It is PI planning time.

Another PI, another passionate plea for time to refactor the BillingService.  You say, “We need to prioritize a refactor of the BillingService.  It’s brittle, hard to change, and it slows us down”

Heads nod, they hear you.  You get excited . . . maybe this will be it. Maybe this will be the PI where the refactoring gets prioritized.  And the Product Manager opens his mouth, and you know you have lost.  He pulls up the roadmap. He says, “I hear you, but we have three new features we’ve promised to deliver.  Refactoring doesn’t add any direct customer value, we will have to defer to next PI.”

And the wind was just removed from your sails.  How much longer can you tell your team, that the refactor that they are all screaming for, has been kicked down the road, into the gutter, and ignored.

So why did you lose? You lost because you walked into a business meeting, with feelings and emotions.  You told them that the code (that your team wrote) is brittle.  They heard “a black box of cost with no measurable ROI.”  If only the Product Manger wasn’t there . . .
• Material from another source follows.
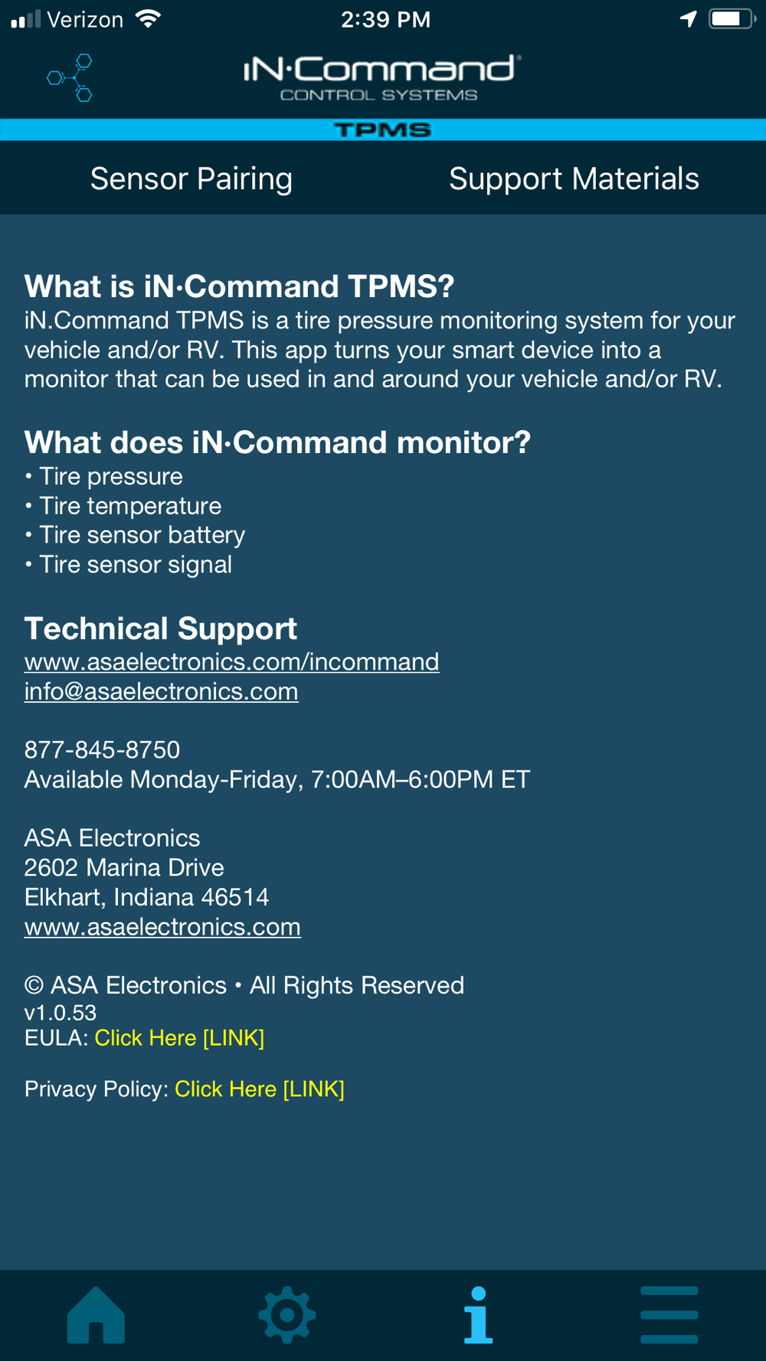Tap the Home icon in bottom bar
The height and width of the screenshot is (1361, 766).
pos(96,1315)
To win this argument, you need to make your pain theirs.  You need to translate your “feelings” into their language:  quantifiable risk, impact to delivery.

During your next PI event, imagine this scenario:

This time, you connect your laptop to the display, then you open a dashboard.

"This is the dependency graph for our BillingService," you begin. "This isn't my opinion. This is a statistical analysis of our last two years of Git history."

 You point to the screen. "The BillingService is in the 95th percentile for risk. It's a known hotspot. But that's not the real problem. The real problem is its blast radius."

You point to the screen again. "Every time we change the BillingService, there is a 78% statistical probability that we will also have to change the InvoiceGenerator. That's not a guess; it's their co-change correlation."

 "Worse, the InvoiceGenerator is a critical risk in its own right. And its bus factor is one—only a single active contributor."

You click on another node. "And this is the nightmare scenario. The BillingService is deeply coupled to the LegacyAuthService, a component no one on the current team has ever touched. A 'simple' change in billing has a direct, statistical link to breaking our entire authentication system."

You close your mouth and look around the room.  You have come out swinging; with data, not feelings.

People have stopped answering emails, they are ignoring the Teams notifications.  The temperature in the room has changed.  The conversation begins, you have overcome the “engineering feeling vs. business feature” argument.  Now you are having a conversation about risk.

The Product Manager is looking at their roadmap, they realize that this PI was going to dance through the minefield that you just mapped out.  The lightbulb comes on . . . all of a sudden, simple isn’t so simple.

Congratulations

You have just turned an “emotional” opinion, into cold hard facts.  The cost of not doing the refactoring is now visible to all.  The risk of breaking Authentication is clear.  The realization that if “Suzy” gets hit by a bus crossing the street, then the BillingService won’t get enhanced.  And the potential costs of misreporting taxes due to regression in the tax calculator are now clear.

This is how you win. You don’t ask for blind faith.  You ask for faith in the data.  You show the data, you show the history, you show the mess that your team has to deal with.

You learn a lesson.  The next time that you have a “critical” refactoring that is going to be punted to the next PI, you bring data; not emotions.

Ask your Product Manager a question they can’t ignore: Which of these new features are you willing to sacrifice when this high-risk BillingService inevitably takes down our production environment for a day?